Левин с тоскою стал гладить дерево на поверхности стола; ему захотелось разбудить Галю и поговорить с ней, как с сестрой, может быть, пожаловаться ей или кому- нибудь еще, любому человеку, если б явился человек.
Но Левин молчал всю жизнь, когда ему было больно, и первая боль до сих пор не прошла. Может быть, именно тогда — в детстве — его душа была потрясена настолько, что начала разрушаться и заранее почувствовала свою далекую смерть. Он всегда мог представить себе с точностью тот детский, все же милый день прекрасной, бедной жизни.
Он сидел в школе рядом с русским мальчиком Володей. Вошел отец Давид, начался урок по закону божьему. Священник спросил Володю; мальчик неловко встал за партой и нечаянно небрежно оперся на нее. Отец Давид посмотрел молча на Володю, потом сказал: «Посидел вот рядом с жидом, a теперь держать себя не умеешь… Надо вас рассадить». Весь класс, все ученики молча посмотрели на маленького Эммануила, и Эммануил заметил улыбку, удовлетворение, удовольствие на лицах своих товарищей. Эммануил робко приоткрыл рот, чтоб свободнее было дышать от муки и сердцебиения, и весь урок глядел в парту, где чей-то ножик вырезал два слова: «хочу домой». Сам отец Давид был крещеный еврей.

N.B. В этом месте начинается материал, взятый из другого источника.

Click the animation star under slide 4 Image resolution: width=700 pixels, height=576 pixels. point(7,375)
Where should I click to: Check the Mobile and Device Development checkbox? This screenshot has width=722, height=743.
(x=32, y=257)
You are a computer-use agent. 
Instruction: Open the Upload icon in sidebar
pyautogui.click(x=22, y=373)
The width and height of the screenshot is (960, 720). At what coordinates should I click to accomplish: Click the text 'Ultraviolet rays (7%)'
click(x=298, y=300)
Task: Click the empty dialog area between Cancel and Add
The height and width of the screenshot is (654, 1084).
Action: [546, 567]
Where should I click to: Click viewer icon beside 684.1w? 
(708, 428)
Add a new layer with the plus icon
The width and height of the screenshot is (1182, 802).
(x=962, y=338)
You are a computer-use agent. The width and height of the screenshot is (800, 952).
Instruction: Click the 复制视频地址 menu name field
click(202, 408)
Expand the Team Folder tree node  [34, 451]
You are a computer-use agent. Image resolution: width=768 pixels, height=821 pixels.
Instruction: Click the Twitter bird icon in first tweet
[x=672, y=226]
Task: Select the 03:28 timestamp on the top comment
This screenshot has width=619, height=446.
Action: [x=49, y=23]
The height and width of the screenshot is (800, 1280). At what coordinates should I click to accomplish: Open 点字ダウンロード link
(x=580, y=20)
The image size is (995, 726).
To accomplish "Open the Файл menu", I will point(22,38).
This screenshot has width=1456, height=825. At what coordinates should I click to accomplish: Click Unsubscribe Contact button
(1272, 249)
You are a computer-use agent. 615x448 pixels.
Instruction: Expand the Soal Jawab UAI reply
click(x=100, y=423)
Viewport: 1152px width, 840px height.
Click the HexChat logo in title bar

Левин ушел обратно на станцию; иногда ему не хотелось быть одному. От вокзала к нему навстречу бежал без шапки сторож и уже издали открывал рот, чтобы кричать что-то начальнику станции. Левин побежал ему навстречу.
— Скорей, Эммануил Семенович, вас там буква Ц из Москвы по телефону спрашивает. Вся контора испугалась… Транзитный на север задержали, — дежурный думает, может, понадобится что везти…
— Скажи, чтоб сейчас же выбросили поезд! — закричал Левин. — Кто задержал отправление?
— Товарищ Едвак, — ответил сторож. — Кто ж, как не он!
В аппаратной комнате присутствовало уже человек двадцать, которым не было терпенья от интереса. Левин велел уйти всем, закрыл дверь и взял трубку.
— Я ДС Красный Перегон. Слушаю.
— Здравствуйте, товарищ Левин. Вы почему так скоро подошли к аппарату? Когда вы успели одеться? Вы что — не спали?